[START OF Document extract]

PowerLaws.jl

Documentation for PowerLaws.jl

PowerLaws.DistributionComparison — Type

DistributionComparison

Fields

data: array which according which should be distributions compared
loglikelihoodratio: log likelihood ratio of data
sig_level: sigma level
xmin: smallest element which was used for comparing distributions
Vteststat: Vuong test statistic
Vpval: p-value from Vuong test
Vpreffdistr: preffered distibution according to Vuong test
C_b: Clarke test b value - sum of possitive values in log likehood ratio
Cpval: p-value from Clarke test
Cpreffdistr: preffered distibution according to Clarke test

source

PowerLaws.DistributionComparison — Method

DistributionComparison

This function calculate Vuong test and Clarke test for non nested distributions. This is necessary since it is possible to fit power law distribution to any data set. Function was implemented according to this Non nested model selection for spatial count regression models with application to health insurance.

Arguments

d1: First distribution to be compared.
d2: Second distribution to be compared.
data: Data to be compared.
sig_level: Significance level. Default is 0.05.

Returns

DistributionComparison: Struct containing all necessary information about comparison.

source

Distributions.fit_mle — Method

fit_mle(::Type{ContinuousPowerLaw}, x::AbstractArray{<:Real})

Fit a ContinuousPowerLaw distribution to the data using maximum likelihood estimation (MLE). The x_min value is the minimum value of the data.

source

Distributions.fit_mle — Method

fit_mle(::Type{DiscretePowerLaw}, x::AbstractArray{<:Real})

Fits a discrete power law distribution to the data using an approximation to the maximum likelihood estimation (MLE). The x_min value is the minimum value of the data.

source

PowerLaws.array_bins — Method

array_bins(arr::AbstractArray{T})::Dict{T,Int64} where {T <: Real}

Create a dictionary from a sorted array arr where the keys are the unique elements and the values are the indices at which these elements first appear in the array.

source

PowerLaws.bootstrap — Method

bootstrap

Bootstrap method for estimating the parameters of a power law distribution. To quantify the uncertainty in our estimate for xmin you can use bootstrap method. More information can be found in this document Power-law distributions in empirical data.

Arguments

data::AbstractArray: Data to be tested.
d::UnivariateDistribution: Distribution to be tested (ContinuousPowerLaw or DiscretePowerLaw).
no_of_sims::Int64: Number of simulations. Default is 10.
xmins::AbstractArray: Array of xmins to be tested, default is data.
xmax::Int64: Maximum value of data to be considered. Default is 1e5.
seed::Int64: Seed for random number generator. Default is 0.

Returns

statistic::Array{Tuple{UnivariateDistribution, Float64}}: Array of tuples containing the distribution and the Kolmogorov-Smirnov distance between the data and the distribution.

[END OF Document extract]

◆ What you need to do:
1) In the PowerLaws.jl documentation, what is the default number of simulations for the bootstrap method?
2) Echo the stretch of the PowerLaws.jl documentation from "xmins::AbstractArray: Array of" through "and the distribution.".
3) Carry on the PowerLaws.jl documentation from its last line.

[START OF Dataset extract]

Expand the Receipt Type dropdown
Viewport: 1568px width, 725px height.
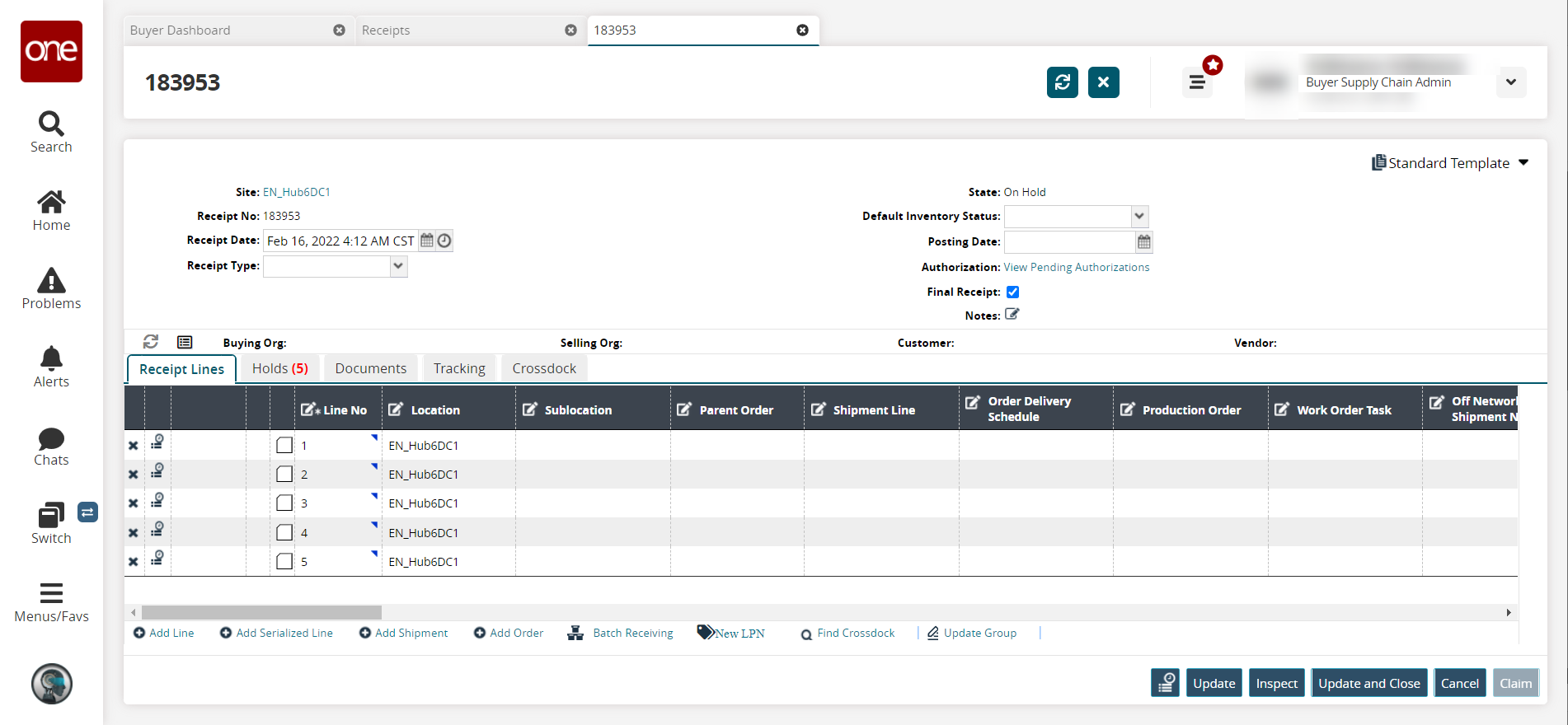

[END OF Dataset extract]

◆ Answer list:
1) 10

2)
xmins::AbstractArray: Array of xmins to be tested, default is data.
xmax::Int64: Maximum value of data to be considered. Default is 1e5.
seed::Int64: Seed for random number generator. Default is 0.

Returns

statistic::Array{Tuple{UnivariateDistribution, Float64}}: Array of tuples containing the distribution and the Kolmogorov-Smirnov distance between the data and the distribution.

3)
source

PowerLaws.bootstrap_p — Method

bootstrap_p

Performs a bootstrapping hypothesis test to determine whether a power law distribution is plausible. Inspired by R poweRlaw documentation.

Arguments

data::AbstractArray: Data to be tested.
d::UnivariateDistribution: Distribution to be tested (ContinuousPowerLaw or DiscretePowerLaw).
no_of_sims::Int64: Number of simulations. Default is 10.
xmins::AbstractArray: Array of xmins to be tested, default is data.
xmax::Int64: Maximum value of data to be considered. Default is 1e5.
seed::Int64: Seed for random number generator. Default is 0.

Returns

statistic::Array{Tuple{UnivariateDistribution, Float64}}: Array of tuples containing the distribution and the Kolmogorov-Smirnov distance between the data and the distribution.
P::Float64: p-value of the hypothesis test.

source

PowerLaws.estimate_parameters — Method

estimate_parameters

Estimate x_min and α for a given data set with respect to the Kolmogorov-Smirnov test.

Parameters

data::AbstractArray: Array of data which should be fit to a distribution.
distribution::Type: Distribution type, i.e. ContinuousPowerLaw or DiscretePowerLaw.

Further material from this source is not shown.